De todo esto se trató en esa junta de gobierno que se celebró en días posteriores, allí en el Alcázar. Ercilla tuvo que olvidarse esos días de sus aficiones y dedicarse por completo a atender las muchísimas exigencias personales del príncipe, aplicando aquello que había aprendido, de que el paje era la prolongación de su señor. Con él estuvo en todos los actos protocolarios. Y no estaba pasivo, sino que entendía cómo se hacía la política y se tomaban decisiones y acuerdos, a veces entre fuertes discusiones, pero al final la palabra de su señor era la última. Los consejeros proponían, el príncipe decidía; y decidío que él debería ir a visitar a su padre y aquellas ciudades de Europa donde se ceñía la corona de la monarquía de los Austria–Habsburgo.

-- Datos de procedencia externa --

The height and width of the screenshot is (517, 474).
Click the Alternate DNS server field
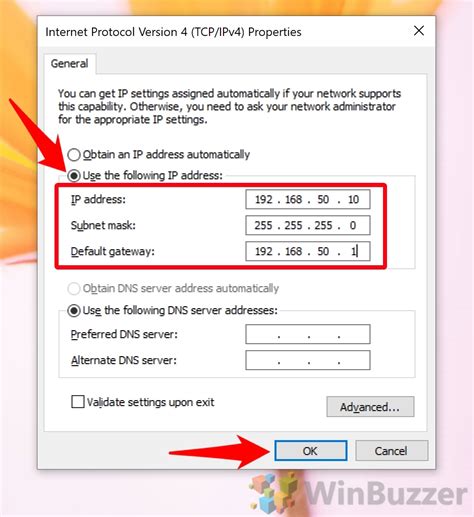pyautogui.click(x=308, y=360)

Los preparativos para el viaje fueron muy exigentes y meticulosos como le gustaba a Don Felipe. Preveía que aquel viaje sería largo y aunque lo iniciarían en mayo con buen tiempo, habría que calcular inconvenientes.
Y llegó el día. Misa de madrugada, bendición del obispo a toda la comitiva reunida en el patio de armas de palacio, y despedida. Alonso se admiró de todo aquel séquito en el que por lo menos iban tres monjes, dos consejeros, un escribano y un administrador con varios arcones llenos de escudos para pagar a la soldadesca los sueldos atrasados y también vérselas con los banqueros genoveses y alemanes, que no era precisamente cosa baladí. Tampoco se olvidaron de incluir la valija de la correspondencia tan esperada por los que estaban – algunos hasta años– ausentes de sus familias, lo que incrementaba la moral de los soldados al tener con ellos esta gentileza. Seguía la lista, con tres pajes además de él, tres damas de servicio, cinco cocineras, diez soldados y un capitán, todos a caballo, diez carros de vituallas, arreos y armas, tirados cada uno por cuatro mulas, y el más grande, el del príncipe, con divisa en la portezuela, arreado por seis lustrosas mulas. Detrás, amarrado, iba el corcel jerezano de S.A.R., y tres lebreles que llevaba sujetos un vasallo. Partieron desde Madrid y llegaron a Barcelona cuarenta días después. Para Ercilla, esta experencia fue apasionante. Conocer España poco a poco y visitar, cuando había tiempo, algunos castillos, iglesias, y catedrales, y admirar sus colecciones de arte y escuchar las salmodias de sus coros, que tanto descanso proporcionaban al ánima. Le admiró el acatamiento y el saludo de la gente, tanto de villas como de ciudades, que salían al paso de aquella comitiva para vitorear y saludar a su príncipe. ¡Lo que aprendió en ese viaje!